> **GOAL OF THE EXERCISE**
Set down all of the entries exactly, leaving nothing out.

> **GIVEN DATA**

------------------------------------------------------------

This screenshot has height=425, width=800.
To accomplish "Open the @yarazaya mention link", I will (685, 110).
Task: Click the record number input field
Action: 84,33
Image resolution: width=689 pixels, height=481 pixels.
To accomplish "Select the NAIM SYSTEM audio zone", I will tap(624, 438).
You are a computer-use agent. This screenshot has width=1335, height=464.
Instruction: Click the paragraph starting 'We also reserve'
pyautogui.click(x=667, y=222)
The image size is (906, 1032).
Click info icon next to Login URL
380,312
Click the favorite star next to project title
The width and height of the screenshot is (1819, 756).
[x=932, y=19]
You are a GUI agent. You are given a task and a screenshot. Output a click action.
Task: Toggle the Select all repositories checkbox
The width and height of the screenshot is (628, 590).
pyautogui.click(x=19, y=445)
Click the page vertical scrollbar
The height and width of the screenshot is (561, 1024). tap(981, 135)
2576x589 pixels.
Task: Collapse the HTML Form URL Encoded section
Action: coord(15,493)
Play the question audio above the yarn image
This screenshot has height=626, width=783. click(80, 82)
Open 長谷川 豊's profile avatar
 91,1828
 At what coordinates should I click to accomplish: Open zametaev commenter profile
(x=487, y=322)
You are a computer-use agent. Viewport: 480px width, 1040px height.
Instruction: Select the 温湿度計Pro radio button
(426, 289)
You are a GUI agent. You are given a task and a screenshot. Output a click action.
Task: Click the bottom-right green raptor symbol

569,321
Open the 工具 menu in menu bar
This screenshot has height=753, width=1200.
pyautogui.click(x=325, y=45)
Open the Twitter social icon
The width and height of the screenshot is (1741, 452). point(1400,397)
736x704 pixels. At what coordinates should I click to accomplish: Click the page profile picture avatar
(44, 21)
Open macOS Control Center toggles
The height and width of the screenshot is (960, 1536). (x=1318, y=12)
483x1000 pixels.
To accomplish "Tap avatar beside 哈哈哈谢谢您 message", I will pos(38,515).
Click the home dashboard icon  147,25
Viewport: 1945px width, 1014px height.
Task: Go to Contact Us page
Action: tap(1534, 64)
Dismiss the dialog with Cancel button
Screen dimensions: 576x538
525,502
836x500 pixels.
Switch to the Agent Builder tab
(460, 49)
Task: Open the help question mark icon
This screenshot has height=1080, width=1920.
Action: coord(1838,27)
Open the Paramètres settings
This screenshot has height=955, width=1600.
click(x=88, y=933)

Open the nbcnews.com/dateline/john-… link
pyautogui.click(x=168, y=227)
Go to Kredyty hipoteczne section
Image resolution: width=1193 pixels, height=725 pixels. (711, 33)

------------------------------------------------------------

> **FINISHED EXERCISE**
This screenshot has height=425, width=800.
To accomplish "Open the @yarazaya mention link", I will (685, 110).
Task: Click the record number input field
Action: 84,33
Image resolution: width=689 pixels, height=481 pixels.
To accomplish "Select the NAIM SYSTEM audio zone", I will tap(624, 438).
You are a computer-use agent. This screenshot has width=1335, height=464.
Instruction: Click the paragraph starting 'We also reserve'
pyautogui.click(x=667, y=222)
The image size is (906, 1032).
Click info icon next to Login URL
380,312
Click the favorite star next to project title
The width and height of the screenshot is (1819, 756).
[x=932, y=19]
You are a GUI agent. You are given a task and a screenshot. Output a click action.
Task: Toggle the Select all repositories checkbox
The width and height of the screenshot is (628, 590).
pyautogui.click(x=19, y=445)
Click the page vertical scrollbar
The height and width of the screenshot is (561, 1024). tap(981, 135)
2576x589 pixels.
Task: Collapse the HTML Form URL Encoded section
Action: coord(15,493)
Play the question audio above the yarn image
This screenshot has height=626, width=783. click(80, 82)
Open 長谷川 豊's profile avatar
 91,1828
 At what coordinates should I click to accomplish: Open zametaev commenter profile
(x=487, y=322)
You are a computer-use agent. Viewport: 480px width, 1040px height.
Instruction: Select the 温湿度計Pro radio button
(426, 289)
You are a GUI agent. You are given a task and a screenshot. Output a click action.
Task: Click the bottom-right green raptor symbol

569,321
Open the 工具 menu in menu bar
This screenshot has height=753, width=1200.
pyautogui.click(x=325, y=45)
Open the Twitter social icon
The width and height of the screenshot is (1741, 452). point(1400,397)
736x704 pixels. At what coordinates should I click to accomplish: Click the page profile picture avatar
(44, 21)
Open macOS Control Center toggles
The height and width of the screenshot is (960, 1536). (x=1318, y=12)
483x1000 pixels.
To accomplish "Tap avatar beside 哈哈哈谢谢您 message", I will pos(38,515).
Click the home dashboard icon  147,25
Viewport: 1945px width, 1014px height.
Task: Go to Contact Us page
Action: tap(1534, 64)
Dismiss the dialog with Cancel button
Screen dimensions: 576x538
525,502
836x500 pixels.
Switch to the Agent Builder tab
(460, 49)
Task: Open the help question mark icon
This screenshot has height=1080, width=1920.
Action: coord(1838,27)
Open the Paramètres settings
This screenshot has height=955, width=1600.
click(x=88, y=933)

Open the nbcnews.com/dateline/john-… link
pyautogui.click(x=168, y=227)
Go to Kredyty hipoteczne section
Image resolution: width=1193 pixels, height=725 pixels. (711, 33)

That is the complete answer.